## Task data

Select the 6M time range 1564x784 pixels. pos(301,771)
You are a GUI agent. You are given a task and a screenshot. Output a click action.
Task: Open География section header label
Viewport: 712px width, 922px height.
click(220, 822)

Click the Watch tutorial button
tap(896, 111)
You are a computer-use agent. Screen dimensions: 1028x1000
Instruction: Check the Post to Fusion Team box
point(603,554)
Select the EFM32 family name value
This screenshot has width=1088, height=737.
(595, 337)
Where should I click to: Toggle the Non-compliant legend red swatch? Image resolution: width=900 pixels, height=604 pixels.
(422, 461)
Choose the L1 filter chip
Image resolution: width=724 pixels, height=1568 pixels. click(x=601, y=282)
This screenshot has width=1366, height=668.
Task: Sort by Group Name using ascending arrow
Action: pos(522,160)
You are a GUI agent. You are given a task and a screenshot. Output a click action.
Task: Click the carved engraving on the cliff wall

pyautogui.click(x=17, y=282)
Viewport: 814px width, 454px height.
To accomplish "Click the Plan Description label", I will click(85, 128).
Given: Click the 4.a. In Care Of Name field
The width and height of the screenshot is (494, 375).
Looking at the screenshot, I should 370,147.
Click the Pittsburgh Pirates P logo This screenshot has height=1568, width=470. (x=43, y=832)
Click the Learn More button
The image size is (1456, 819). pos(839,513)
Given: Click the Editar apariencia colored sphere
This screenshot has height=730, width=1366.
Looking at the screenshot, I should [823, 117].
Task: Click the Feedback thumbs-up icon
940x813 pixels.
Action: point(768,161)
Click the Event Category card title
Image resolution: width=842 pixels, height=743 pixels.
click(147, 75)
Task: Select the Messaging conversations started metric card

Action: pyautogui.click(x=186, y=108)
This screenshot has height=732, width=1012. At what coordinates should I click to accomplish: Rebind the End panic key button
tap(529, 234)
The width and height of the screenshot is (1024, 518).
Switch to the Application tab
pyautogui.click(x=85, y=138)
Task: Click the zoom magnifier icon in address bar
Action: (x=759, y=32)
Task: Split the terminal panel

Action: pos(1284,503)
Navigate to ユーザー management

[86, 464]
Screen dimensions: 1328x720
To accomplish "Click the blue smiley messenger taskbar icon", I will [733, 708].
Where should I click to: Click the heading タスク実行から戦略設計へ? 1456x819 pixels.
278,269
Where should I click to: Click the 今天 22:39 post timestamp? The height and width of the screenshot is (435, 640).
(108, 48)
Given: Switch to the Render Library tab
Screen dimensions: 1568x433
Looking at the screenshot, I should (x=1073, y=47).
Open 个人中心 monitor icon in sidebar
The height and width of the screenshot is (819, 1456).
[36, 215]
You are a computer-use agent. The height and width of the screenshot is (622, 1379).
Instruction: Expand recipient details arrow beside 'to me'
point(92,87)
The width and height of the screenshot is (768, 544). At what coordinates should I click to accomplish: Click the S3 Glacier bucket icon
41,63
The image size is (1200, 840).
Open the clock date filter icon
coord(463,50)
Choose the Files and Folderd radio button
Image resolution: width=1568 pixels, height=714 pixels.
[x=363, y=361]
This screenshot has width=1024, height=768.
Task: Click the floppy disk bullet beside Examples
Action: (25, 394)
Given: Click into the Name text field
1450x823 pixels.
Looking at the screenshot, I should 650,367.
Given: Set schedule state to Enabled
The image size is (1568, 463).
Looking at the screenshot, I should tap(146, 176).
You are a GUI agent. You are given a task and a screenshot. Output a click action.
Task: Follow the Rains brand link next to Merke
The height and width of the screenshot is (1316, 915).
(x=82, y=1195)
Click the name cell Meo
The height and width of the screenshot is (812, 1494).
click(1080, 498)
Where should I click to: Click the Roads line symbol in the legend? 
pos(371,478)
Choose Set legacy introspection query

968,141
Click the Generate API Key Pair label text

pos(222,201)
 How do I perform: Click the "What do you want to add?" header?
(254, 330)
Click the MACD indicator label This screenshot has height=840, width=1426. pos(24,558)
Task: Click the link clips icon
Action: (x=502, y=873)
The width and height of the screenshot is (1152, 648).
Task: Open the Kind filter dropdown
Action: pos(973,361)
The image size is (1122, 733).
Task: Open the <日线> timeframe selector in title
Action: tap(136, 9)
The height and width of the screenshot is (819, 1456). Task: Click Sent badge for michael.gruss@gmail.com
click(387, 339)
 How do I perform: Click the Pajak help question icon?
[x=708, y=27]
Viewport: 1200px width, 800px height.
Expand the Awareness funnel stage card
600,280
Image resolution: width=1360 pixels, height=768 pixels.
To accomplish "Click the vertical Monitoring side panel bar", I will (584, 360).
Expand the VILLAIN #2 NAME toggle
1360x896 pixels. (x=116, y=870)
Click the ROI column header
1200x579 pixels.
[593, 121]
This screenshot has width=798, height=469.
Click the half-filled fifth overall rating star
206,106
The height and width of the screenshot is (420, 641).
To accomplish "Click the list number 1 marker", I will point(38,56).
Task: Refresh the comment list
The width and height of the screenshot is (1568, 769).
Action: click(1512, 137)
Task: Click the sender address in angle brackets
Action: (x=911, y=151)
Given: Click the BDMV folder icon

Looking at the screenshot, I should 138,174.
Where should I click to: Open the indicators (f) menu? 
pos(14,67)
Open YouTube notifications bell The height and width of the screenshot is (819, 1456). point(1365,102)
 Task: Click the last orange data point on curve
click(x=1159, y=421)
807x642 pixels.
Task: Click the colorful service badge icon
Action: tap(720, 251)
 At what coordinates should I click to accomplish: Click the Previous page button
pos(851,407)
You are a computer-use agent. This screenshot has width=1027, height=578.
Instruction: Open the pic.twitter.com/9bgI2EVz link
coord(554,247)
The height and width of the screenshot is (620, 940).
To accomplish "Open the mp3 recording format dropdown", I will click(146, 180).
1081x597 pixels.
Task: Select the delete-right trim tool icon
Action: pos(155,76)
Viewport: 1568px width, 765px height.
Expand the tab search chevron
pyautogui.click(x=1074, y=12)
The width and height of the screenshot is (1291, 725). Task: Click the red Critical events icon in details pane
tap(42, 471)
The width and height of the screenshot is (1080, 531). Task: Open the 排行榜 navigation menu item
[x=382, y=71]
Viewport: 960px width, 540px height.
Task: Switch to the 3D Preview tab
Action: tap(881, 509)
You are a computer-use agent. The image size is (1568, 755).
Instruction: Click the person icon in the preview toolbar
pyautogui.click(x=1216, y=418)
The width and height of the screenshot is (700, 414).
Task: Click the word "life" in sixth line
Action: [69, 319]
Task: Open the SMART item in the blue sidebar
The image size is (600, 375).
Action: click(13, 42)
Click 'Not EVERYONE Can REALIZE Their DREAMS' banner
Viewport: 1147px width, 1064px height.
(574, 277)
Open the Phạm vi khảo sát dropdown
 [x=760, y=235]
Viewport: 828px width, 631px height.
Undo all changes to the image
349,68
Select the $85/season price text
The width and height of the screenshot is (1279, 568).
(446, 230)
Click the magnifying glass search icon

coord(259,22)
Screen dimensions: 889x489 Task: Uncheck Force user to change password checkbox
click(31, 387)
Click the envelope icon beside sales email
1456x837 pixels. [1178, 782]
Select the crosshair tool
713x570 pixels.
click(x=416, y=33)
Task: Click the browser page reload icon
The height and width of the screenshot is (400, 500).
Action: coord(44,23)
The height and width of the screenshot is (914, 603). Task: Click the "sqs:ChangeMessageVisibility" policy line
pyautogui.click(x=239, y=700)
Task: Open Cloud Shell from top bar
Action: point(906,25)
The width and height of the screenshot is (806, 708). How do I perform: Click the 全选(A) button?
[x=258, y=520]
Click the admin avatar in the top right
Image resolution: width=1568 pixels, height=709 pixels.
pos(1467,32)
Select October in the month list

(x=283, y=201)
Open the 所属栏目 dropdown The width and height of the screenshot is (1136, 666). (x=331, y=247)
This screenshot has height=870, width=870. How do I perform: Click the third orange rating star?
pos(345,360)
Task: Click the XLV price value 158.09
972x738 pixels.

## Requirement
Copy out the records verbatim, from their first line through the line that contains "point(603,554)", with both of those lines included.

## Exercise output
Select the 6M time range 1564x784 pixels. pos(301,771)
You are a GUI agent. You are given a task and a screenshot. Output a click action.
Task: Open География section header label
Viewport: 712px width, 922px height.
click(220, 822)

Click the Watch tutorial button
tap(896, 111)
You are a computer-use agent. Screen dimensions: 1028x1000
Instruction: Check the Post to Fusion Team box
point(603,554)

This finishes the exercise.